Tim Dlugos


NYC Diary

Drove up w/ 4 people in front seat.

Stopped several times on 95.

Could only buy $2 worth of gas on NJ Tpk.

Big D Discount Store—looked like a cartoon.

Found Prince Street easily.

Moved furniture upstairs—Randall De Leeuw lives there.

Dinner at the Luna, in Little Italy.  Decorations:
       Letter from Gov. of Maine, dated Oct 1950.
       Recommendation by Walter Winchell.
       Murals w/ cracks painted on.
       Picture of a bishop (St. Rocco?)

Christmas lights up on streets of Little Italy.

St. Mark’s Poetry Project:
       Rob, looking beautiful.
       Anne Waldman, looking sharp (copper hair!)
       Patti Smith (sexy!)
       Paul Violi’s great poems
       Allen Ginsberg, gray of beard
       Heckler in back row, Charlie Mingus’ son.
       Bad poetry—Oren Eisenberg, Bill Zavatsky.
       Taylor Mead, w/ a huge forehead like Allen Tate’s.
       Anthony Dowell’s group, incl. his wife who I thought
            was Jim Carroll when I only could see her face, and
            Val Curzon who is having tea w/ John Ashbery the next day.
       The Hasidic Jesus-person who wouldn’t give up the mike.

Back at Prince St. (brush teeth).

Ninth Circle—conversation w/ someone who looks like Michael—
       at first glance.  Freaked out actor.

The Street—beautiful blond boy in green coat.

Road House—conversation w/ chubby speech therapist from
       Brooklyn College.  He says he’ll write me a letter.

David’s Potbelly—Ramon’s immense piece of chocolate cake—
       my tomato juice—nice waitress, 4 or 6 drunken fat disgusting
       men at the next table.

Back to Prince St.

Five in a bed (2 mattresses), a la Three Stooges.
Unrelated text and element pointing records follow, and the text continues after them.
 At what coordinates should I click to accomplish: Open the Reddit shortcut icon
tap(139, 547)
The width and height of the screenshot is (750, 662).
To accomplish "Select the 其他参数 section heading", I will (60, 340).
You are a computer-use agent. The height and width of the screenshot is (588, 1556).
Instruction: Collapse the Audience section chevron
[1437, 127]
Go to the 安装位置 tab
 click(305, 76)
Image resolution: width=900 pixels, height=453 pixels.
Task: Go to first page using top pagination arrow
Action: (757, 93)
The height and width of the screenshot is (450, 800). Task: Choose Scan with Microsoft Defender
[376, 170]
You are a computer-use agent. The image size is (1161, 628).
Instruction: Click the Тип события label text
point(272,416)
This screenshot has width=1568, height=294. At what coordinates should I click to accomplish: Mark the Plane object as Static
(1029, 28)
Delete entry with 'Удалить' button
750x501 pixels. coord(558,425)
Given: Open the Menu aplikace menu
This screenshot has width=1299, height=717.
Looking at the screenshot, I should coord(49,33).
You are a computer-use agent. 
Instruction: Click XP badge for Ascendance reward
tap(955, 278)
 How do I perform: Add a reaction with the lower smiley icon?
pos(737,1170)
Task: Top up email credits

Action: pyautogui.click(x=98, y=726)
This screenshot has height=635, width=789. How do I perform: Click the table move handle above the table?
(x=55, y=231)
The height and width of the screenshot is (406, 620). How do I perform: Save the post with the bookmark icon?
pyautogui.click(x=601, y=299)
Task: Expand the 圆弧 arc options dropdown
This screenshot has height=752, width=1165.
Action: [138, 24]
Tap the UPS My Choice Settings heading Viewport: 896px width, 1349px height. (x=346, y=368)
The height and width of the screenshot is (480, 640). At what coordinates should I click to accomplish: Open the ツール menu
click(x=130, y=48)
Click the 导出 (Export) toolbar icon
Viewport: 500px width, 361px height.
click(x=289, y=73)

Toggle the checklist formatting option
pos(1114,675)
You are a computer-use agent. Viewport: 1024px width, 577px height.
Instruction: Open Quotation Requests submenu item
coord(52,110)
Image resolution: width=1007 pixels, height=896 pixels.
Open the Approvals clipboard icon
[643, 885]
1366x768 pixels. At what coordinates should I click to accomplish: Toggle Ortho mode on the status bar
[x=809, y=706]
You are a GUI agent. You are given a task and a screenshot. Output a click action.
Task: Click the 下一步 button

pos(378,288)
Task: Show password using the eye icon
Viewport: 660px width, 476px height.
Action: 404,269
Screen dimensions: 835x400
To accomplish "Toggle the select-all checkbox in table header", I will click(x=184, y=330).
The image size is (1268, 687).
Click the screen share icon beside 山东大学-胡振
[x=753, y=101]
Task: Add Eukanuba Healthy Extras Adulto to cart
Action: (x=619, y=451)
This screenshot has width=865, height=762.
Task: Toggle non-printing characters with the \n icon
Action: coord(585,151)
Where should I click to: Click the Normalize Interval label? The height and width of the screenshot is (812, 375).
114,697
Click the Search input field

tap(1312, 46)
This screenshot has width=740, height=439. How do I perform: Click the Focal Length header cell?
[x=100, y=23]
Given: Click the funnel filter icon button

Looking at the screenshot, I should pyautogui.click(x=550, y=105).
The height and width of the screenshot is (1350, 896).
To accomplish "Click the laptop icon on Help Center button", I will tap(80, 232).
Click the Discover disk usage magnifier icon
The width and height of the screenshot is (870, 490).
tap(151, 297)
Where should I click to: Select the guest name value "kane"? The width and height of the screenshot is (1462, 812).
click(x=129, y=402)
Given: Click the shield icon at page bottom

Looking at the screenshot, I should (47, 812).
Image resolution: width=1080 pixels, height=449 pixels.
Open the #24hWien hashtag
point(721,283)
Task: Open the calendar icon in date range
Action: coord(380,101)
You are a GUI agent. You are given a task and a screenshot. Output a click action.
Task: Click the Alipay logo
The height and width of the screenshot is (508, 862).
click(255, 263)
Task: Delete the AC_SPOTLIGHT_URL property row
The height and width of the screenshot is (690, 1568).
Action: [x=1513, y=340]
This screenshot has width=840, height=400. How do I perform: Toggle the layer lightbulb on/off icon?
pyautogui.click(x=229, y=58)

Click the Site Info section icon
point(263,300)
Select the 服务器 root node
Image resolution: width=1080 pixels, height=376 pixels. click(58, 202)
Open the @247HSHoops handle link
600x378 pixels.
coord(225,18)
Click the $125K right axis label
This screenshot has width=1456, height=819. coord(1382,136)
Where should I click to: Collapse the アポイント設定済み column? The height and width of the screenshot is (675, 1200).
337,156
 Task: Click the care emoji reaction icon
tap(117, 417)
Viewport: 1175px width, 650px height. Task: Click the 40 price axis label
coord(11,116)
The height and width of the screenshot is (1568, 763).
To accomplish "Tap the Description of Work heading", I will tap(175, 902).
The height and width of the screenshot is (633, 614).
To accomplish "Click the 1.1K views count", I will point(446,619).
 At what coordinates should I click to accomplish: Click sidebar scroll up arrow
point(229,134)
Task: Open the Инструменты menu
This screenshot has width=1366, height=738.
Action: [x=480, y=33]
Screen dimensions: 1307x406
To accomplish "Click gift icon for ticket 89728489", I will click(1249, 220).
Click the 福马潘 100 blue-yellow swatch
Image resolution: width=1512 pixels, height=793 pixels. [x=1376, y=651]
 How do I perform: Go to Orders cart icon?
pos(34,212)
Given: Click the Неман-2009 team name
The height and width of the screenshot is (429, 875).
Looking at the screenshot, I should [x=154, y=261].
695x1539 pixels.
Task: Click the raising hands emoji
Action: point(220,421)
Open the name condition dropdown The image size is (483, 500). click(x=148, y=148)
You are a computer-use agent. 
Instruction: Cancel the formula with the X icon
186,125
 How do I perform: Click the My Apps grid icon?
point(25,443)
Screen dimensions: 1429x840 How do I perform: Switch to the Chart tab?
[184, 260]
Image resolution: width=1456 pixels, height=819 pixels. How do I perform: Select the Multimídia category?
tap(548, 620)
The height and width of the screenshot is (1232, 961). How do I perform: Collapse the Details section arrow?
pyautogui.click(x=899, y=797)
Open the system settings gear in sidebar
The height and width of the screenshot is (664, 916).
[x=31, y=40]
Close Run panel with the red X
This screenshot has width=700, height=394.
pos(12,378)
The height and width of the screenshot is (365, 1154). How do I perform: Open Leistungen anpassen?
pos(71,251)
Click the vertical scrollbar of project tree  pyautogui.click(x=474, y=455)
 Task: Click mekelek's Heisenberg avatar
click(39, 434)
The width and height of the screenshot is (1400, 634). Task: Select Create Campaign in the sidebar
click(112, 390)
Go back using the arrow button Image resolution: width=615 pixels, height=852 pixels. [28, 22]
Wake up late Sat.  Rain.  English muffins, then take taxi
       from Houston Street to George Faust’s house.  Michael says
       he’s an Allen Austin-type person, and his home looks
       something like Allen Austin’s.

The cute Faust child.  (1½?  2?)

Subway uptown to Fifth Ave.  Meet Barbara Baracks for lunch
       at deli.  Heavy talk w/ Michael while Terry & Barbara have
       heavy talk.  She’s 22, bright-eyed, and knows considerably
       less abt. poetry than I do.  She writes well though.  Has
       printed a broadside which she gives each of us, w/ autograph.

Then to bookstore at Museum of Modern Art.  Joe Brainard’s
       I Remember Christmas.  Joe Brainard’s Christmas card.
       Much Duchamp material, in connection w/ current exhibit
       at MOMA.  Book called The Machine w/ metal cover.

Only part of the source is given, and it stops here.